Fig. 4 shows plots of the peptide sensitivity and error rates for the ICAT 1 and Flow-through 1 data subsets. These were both derived from the same initial set of samples, separated after avidin-affinity chromatography: ICAT 1 being mostly the ICAT-labeled Cys-containing peptides, and Flow-through 1 being the unlabeled peptides. Fig. 4A shows how the error and sensitivity rates are affected as the pcomp threshold set to filter the datasets is altered. It is important to reiterate that these curves are not fixed and can vary substantially from one dataset to another.
|
Fig. 4B also illustrates the flexibility and power of a statistical data modeling approach. One can readily see that, compared with Flow-through 1, the ICAT 1 dataset yielded a curve are closer to the ideal point: i.e. 100% sensitivity with a 0% error rate (indicated in Fig. 4B with a filled square). This is not a coincidence. This occurred because ICAT labeling targets cysteine residues. Thus we were able to include the presence of (labeled) cysteine in the peptide sequences assigned by SEQUESTTM, for the ICAT 1 (and ICAT 2) data subset, as an additional factor for PeptideProphetTM to model for its calculation of final pcomp values.
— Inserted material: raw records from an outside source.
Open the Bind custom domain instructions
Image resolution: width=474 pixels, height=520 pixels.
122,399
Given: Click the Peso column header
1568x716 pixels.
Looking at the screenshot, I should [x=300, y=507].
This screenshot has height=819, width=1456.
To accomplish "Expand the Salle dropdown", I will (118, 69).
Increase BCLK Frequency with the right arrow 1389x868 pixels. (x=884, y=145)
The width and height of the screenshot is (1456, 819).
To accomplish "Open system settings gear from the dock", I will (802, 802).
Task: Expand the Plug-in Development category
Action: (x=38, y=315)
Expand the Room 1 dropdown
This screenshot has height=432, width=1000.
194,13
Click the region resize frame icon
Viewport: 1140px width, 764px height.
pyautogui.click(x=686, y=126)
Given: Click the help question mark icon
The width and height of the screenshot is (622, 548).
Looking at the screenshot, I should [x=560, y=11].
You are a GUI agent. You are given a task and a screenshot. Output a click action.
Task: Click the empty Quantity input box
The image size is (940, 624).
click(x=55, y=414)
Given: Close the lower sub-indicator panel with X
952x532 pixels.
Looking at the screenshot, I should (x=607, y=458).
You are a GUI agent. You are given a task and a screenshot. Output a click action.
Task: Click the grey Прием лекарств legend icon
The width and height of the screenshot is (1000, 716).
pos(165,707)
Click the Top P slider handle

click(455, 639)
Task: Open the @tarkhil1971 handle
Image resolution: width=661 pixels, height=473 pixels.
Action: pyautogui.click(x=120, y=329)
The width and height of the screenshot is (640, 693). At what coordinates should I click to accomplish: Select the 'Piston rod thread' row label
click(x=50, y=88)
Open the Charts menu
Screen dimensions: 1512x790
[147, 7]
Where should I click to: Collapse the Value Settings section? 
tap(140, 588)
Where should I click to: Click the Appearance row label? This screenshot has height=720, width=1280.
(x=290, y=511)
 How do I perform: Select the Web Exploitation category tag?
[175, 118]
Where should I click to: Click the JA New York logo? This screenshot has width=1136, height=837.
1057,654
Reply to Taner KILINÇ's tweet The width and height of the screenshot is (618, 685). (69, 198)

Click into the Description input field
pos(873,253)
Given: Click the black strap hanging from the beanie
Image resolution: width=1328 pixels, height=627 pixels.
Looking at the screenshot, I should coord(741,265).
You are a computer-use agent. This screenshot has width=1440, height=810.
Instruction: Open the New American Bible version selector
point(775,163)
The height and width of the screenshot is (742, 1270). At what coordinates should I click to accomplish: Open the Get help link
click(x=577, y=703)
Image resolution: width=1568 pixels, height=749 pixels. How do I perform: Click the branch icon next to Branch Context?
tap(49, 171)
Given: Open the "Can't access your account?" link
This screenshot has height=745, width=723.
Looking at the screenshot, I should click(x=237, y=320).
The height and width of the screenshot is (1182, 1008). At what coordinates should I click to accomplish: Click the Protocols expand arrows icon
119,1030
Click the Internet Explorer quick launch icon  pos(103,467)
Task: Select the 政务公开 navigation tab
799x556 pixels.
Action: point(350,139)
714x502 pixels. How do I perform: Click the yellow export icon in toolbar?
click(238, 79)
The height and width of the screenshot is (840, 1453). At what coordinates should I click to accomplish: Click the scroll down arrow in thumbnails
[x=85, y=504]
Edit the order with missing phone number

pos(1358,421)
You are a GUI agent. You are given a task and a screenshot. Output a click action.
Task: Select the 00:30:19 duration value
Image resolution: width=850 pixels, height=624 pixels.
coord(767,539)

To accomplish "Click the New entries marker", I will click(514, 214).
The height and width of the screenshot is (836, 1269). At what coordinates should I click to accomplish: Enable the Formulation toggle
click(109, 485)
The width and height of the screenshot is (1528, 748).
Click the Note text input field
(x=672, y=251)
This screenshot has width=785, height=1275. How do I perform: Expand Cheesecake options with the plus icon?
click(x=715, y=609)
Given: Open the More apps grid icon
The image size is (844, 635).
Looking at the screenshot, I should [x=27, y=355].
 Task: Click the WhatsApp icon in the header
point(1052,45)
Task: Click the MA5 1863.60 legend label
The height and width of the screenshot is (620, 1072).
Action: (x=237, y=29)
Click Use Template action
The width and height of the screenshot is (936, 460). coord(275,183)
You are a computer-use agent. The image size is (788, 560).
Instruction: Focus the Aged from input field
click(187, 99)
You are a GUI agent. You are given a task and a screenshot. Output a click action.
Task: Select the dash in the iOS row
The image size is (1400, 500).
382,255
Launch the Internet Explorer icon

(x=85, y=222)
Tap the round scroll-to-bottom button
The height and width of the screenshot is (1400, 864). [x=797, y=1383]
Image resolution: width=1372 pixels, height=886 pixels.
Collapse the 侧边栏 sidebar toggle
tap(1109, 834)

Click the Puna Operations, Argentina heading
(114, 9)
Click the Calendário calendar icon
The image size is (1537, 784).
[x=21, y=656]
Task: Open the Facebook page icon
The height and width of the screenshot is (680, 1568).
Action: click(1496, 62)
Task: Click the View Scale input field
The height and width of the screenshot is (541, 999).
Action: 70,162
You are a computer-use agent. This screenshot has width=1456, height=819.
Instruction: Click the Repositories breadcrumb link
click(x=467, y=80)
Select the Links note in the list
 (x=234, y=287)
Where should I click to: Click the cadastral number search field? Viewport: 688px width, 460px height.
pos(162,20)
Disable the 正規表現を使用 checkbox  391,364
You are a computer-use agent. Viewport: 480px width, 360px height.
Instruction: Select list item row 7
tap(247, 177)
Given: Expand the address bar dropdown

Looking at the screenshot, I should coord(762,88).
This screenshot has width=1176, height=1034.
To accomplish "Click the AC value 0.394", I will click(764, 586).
This ultimately lead to better discrimination between "correct" and "incorrect" identifications for ICAT 1 versus Flow-through 1, for which the additional constraint did not apply (and was thus not used for pcomp calculations for Flow-through 1). Indeed, this inherent flexibility of PeptideProphetTM makes it able to utilize the output results generated by almost any database search program, as well as improving its performance for "specialized" applications other than ICAT. For example, if one were searching for phosphorylated peptides, the presence of (phosphorylated) serine, threonine, and/or tyrosine in the matched sequence could be included, as appropriate, as additional contributory factors for pcomp calculation for that particular dataset.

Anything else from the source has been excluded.